You can also see whether or not the people you’re actually targeting with your marketing materials are the ones who are actually spending money on what you have to offer. If there is a discrepancy there, who ARE your buyers? Is this a problem, or is this a happy accident? What does this new information say about decisions that you were previously making on assumptions? This is all incredibly valuable information to have moving forward.

At the end of the day, the huge volumes of customer data that marketers now have access to is absolutely NOT a burden. We live in an age where it’s now easier than ever to glean the type of valuable, actionable insight that you can use to make more effective, strategic decisions. All of this allows you to drive home the most important benefit of all: creating a much more powerful, organic, and deeply rooted customer experience than what was possible even five short years ago.

Predictive Analytics: One of the Keys to Direct Mail Marketing Success in 2015 and Beyond

Direct mail marketing is still one of the best and most efficient ways to connect to your target audience, even in this social-media-centric world. But that doesn’t mean you need to eschew technology altogether. Case in point: predictive analytics are quickly becoming not just a recommendation, but a requirement for anyone running a direct mail campaign.

What Are Predictive Analytics?

At their core, predictive analytics leverage statistics, data mining, and similar techniques to create a prediction about future behaviors. The idea is to take the past behavior of your target audience and use it to make educated guesses about future activities.

The concept is used in Internet advertising on a daily basis. Have you ever wondered why you suddenly see advertisements for home audio and video equipment or Blu-ray movies right after you purchase a high-definition television set online? It’s a combination of programmatic advertising and predictive analytics at play. Marketers know that based on your purchase, there are certain types of accessories you can definitely use.

If you just bought an HDTV, it goes without saying that you could probably use some shiny new Blu-rays to play on it. By targeting you with advertisements based on that information, businesses know they have a much better chance of making a sale than if they randomly targeted 10,000 people, many of whom might not have an HDTV at all.

Many businesses don’t realize this same idea can also play a very important role in how their direct mail marketing campaigns are conducted.

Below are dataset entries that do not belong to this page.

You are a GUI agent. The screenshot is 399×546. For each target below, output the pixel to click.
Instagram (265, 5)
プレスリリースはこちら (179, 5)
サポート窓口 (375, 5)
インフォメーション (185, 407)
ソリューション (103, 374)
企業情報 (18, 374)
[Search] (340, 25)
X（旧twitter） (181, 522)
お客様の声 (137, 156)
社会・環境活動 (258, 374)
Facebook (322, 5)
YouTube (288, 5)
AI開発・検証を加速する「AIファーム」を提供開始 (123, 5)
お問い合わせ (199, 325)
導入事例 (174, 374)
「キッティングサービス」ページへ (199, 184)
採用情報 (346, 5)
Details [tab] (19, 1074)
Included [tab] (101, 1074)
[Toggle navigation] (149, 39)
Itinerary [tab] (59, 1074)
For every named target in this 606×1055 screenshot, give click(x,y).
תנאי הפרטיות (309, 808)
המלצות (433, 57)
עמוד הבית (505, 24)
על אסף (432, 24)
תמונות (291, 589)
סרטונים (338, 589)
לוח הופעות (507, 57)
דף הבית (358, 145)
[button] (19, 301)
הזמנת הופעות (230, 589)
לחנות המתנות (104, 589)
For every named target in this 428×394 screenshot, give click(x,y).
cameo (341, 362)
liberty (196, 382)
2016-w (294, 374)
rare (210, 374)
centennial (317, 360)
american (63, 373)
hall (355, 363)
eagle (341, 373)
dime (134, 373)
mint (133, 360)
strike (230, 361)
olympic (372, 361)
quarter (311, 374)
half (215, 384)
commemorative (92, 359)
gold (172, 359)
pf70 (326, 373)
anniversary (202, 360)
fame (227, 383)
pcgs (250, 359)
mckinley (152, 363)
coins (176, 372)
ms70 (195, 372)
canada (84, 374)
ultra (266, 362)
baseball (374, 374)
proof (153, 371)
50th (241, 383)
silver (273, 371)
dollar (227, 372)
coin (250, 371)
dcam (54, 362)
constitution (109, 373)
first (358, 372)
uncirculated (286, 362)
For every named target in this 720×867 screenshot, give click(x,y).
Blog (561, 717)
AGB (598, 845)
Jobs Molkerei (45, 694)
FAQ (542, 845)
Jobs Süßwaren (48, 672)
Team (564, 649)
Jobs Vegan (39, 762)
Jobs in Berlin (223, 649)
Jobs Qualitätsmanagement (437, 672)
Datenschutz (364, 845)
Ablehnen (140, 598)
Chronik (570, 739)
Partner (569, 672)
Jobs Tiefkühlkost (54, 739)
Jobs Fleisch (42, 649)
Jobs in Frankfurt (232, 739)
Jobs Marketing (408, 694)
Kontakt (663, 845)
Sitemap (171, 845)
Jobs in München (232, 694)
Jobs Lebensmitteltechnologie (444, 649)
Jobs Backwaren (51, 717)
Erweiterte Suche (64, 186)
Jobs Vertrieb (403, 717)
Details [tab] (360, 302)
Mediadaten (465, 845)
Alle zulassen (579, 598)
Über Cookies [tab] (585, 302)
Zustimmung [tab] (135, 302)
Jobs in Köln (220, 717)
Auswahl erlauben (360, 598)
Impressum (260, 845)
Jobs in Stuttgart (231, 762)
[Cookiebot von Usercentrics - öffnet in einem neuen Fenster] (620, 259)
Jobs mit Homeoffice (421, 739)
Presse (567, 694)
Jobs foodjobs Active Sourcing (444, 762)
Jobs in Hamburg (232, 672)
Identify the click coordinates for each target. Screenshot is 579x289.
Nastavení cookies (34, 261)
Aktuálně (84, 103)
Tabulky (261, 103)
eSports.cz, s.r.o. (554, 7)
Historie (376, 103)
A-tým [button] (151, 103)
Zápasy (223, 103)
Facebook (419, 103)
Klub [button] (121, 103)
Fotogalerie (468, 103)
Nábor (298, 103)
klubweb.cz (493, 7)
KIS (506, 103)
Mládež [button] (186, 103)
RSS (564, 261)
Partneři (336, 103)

How Do Predictive Analytics Help in Direct Mail Marketing?

The major benefit predictive analytics brings to the world of direct mail marketing is one of precision. You no longer have to spend time and money each month to send mailers out to all 3,500 people who live in a particular ZIP code. The fact you were sending out materials to many people who ultimately had no interest in your products or services was always just an accepted “cost of doing business,” but that doesn’t have to be the case any longer.

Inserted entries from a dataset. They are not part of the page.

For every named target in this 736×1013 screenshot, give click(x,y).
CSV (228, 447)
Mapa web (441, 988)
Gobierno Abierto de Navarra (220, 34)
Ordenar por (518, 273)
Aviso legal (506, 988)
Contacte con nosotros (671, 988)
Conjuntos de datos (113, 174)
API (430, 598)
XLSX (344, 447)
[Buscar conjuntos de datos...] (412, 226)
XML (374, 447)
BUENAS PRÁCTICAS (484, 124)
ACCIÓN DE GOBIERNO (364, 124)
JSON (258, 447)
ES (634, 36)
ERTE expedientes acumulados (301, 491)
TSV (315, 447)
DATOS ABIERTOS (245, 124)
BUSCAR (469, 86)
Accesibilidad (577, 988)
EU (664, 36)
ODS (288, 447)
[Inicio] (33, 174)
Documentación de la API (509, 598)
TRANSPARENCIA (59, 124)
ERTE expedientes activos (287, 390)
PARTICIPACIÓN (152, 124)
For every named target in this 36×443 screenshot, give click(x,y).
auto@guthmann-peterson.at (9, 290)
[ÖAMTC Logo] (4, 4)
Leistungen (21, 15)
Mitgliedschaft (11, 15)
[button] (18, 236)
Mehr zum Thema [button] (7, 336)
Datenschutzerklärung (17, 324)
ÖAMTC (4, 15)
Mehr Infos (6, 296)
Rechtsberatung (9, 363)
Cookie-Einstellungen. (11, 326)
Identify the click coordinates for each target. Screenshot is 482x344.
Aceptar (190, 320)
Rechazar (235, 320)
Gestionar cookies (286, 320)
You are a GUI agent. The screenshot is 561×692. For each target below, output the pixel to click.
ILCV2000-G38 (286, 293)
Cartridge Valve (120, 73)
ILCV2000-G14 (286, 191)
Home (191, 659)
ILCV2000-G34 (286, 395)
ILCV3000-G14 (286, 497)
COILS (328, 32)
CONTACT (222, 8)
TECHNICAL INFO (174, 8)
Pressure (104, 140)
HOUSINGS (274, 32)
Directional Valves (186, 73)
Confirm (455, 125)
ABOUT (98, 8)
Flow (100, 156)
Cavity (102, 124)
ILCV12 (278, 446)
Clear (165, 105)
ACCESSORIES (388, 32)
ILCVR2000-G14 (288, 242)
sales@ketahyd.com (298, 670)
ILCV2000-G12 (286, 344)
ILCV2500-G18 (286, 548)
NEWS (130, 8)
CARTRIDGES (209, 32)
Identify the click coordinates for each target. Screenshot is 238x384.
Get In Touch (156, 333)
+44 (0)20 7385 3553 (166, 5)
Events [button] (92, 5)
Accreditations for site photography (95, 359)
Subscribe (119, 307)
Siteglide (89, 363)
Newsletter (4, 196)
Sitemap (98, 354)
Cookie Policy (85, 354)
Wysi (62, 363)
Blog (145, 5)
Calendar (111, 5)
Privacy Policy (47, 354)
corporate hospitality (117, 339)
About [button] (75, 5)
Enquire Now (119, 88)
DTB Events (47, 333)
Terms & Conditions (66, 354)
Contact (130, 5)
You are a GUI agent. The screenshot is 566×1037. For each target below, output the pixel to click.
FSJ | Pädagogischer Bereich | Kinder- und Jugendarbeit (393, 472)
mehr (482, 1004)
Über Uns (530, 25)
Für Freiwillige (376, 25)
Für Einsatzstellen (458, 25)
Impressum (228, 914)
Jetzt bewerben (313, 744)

Thanks to predictive analytics, you now have a better chance of targeting the RIGHT people within a particular ZIP code based on their past interests and behaviors. Instead of sending out 3,500 mailers and achieving a 20% conversion rate, you can save time and money by only sending out 1,000 mailers while achieving an 80% success rate at the same time. It’s about giving you a much smarter way to spend your marketing dollars. It’s also about empowering you to stretch your marketing campaign’s strength even further.

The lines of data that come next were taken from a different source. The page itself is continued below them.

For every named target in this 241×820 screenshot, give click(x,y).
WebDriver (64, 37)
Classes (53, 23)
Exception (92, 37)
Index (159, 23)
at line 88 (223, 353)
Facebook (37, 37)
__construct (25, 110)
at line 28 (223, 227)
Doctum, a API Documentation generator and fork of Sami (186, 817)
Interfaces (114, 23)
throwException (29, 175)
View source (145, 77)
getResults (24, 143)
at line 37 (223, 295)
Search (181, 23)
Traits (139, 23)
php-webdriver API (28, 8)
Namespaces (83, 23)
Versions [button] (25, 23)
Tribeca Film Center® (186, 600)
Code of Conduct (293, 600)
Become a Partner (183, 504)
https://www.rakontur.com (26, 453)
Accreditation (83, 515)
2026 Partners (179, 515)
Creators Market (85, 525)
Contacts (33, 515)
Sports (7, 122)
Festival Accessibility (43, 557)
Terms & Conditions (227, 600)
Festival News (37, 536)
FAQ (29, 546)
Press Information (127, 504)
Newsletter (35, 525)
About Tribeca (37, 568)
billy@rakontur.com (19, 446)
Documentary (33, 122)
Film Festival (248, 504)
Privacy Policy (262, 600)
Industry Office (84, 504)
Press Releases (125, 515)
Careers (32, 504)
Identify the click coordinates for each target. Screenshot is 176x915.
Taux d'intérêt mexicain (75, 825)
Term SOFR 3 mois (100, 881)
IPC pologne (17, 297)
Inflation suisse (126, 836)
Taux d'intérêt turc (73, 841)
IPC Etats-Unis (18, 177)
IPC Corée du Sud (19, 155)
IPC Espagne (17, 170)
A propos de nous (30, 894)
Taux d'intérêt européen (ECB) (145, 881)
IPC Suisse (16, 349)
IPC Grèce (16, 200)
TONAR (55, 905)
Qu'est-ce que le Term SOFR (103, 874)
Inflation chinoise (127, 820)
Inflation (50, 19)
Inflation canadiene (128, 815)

In direct mail marketing, success doesn’t mean spending as much money as possible. Instead, true success and market penetration are achieved by spending every dollar the right way. Whether you have $10 to spend or $10,000,000, that theory will always hold true. By making excellent use of advancements like predictive analytics, you can make sure your important materials are actually getting in front of people who find them valuable. This will go a long way toward increasing not only the efficiency of your campaign, but also its general return on investment.